Treinador francês esteve três meses no cargo, período em que Leonardo Jardim esteve fora do clube, e mostra gratidão

Em cerca de três meses, entre o despedimento (11 outubro) e (re)contratação de Leonardo Jardim na quinta-feira (um dia depois de 'Titi' ter sido suspenso), Thierry Henry não conseguiu impedir que o mal se tornasse pior no Mónaco. Orientou a equipa em 20 jogos, perdeu 11, empatou cinco e venceu apenas quatro.

Mas o antigo internacional francês e lenda do Arsenal não parece guardar ressentimentos - até porque são os resultados que definam as carreiras dos treinadores, em teoria. "Espero que o meu sucessor possa agora dar mais força ao Mónaco. Desejo a todos sucesso para o futuro", escreveu na conta pessoal do Twitter.

"É com profunda tristeza que deixo o Mónaco. Apesar de todas as dificuldades que encontrámos nesta minha curta jornada, consegui apreciar verdadeiramente o tempo que passei neste clube maravilhoso. Desde o primeiro dia, a minha ambição e filosofia sempre foi a de colocar o clube em primeiro lugar. Acredito muito neste grupo de jogadores e que a equipa, com todos os recentes reforços, está agora em melhor forma para atacar a segunda metade da época, entrar numa série de vitórias e mostrar todo o seu potencial", escreveu o agora treinador que, como jogador, colecionou 21 troféus.

Henry deixou o clube na 19.ª e penúltima posição da Ligue 1 e palavras de agradecimento a Vadim Vasilyev (vice-presidente) e Michael Emenalo (diretor desportivo). "Por me terem dado a oportunidade de treinador o clube da minha juventude".

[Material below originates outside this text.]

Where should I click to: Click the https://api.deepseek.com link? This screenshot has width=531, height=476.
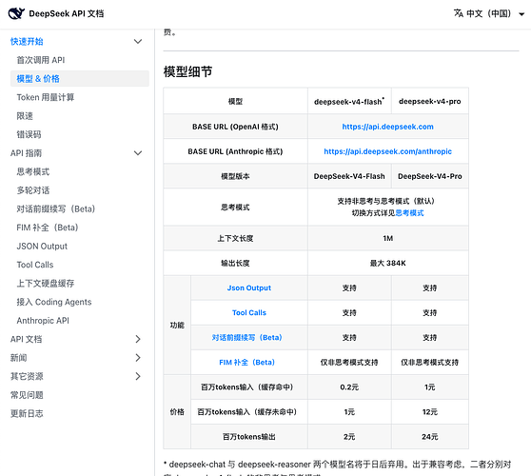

Com Leonardo Jardim ainda na bancada, o Mónaco orientado interinamente por Franck Passi (era adjunto de Henry) joga este sábado (19:00) uma partida com influência direta na luta pela saída das catacumbas, deslocando-se ao terreno do Dijon, situado um lugar acima na classificação com mais dois pontos (17), mas menos um jogo (o 18.º tem de jogar um play off).

Já acima da linha de salvação, encontram-se, a três pontos de distância do Mónaco e com os mesmos jogos, Amiens e Caen, que este domingo defrontam, respetivamente, Lyon (em casa) e Montpellier (fora). A primeiro jogo de Jardim no banco neste regresso três meses e meio depois é só terça-feira com o Guingamp, para a Taça da Liga.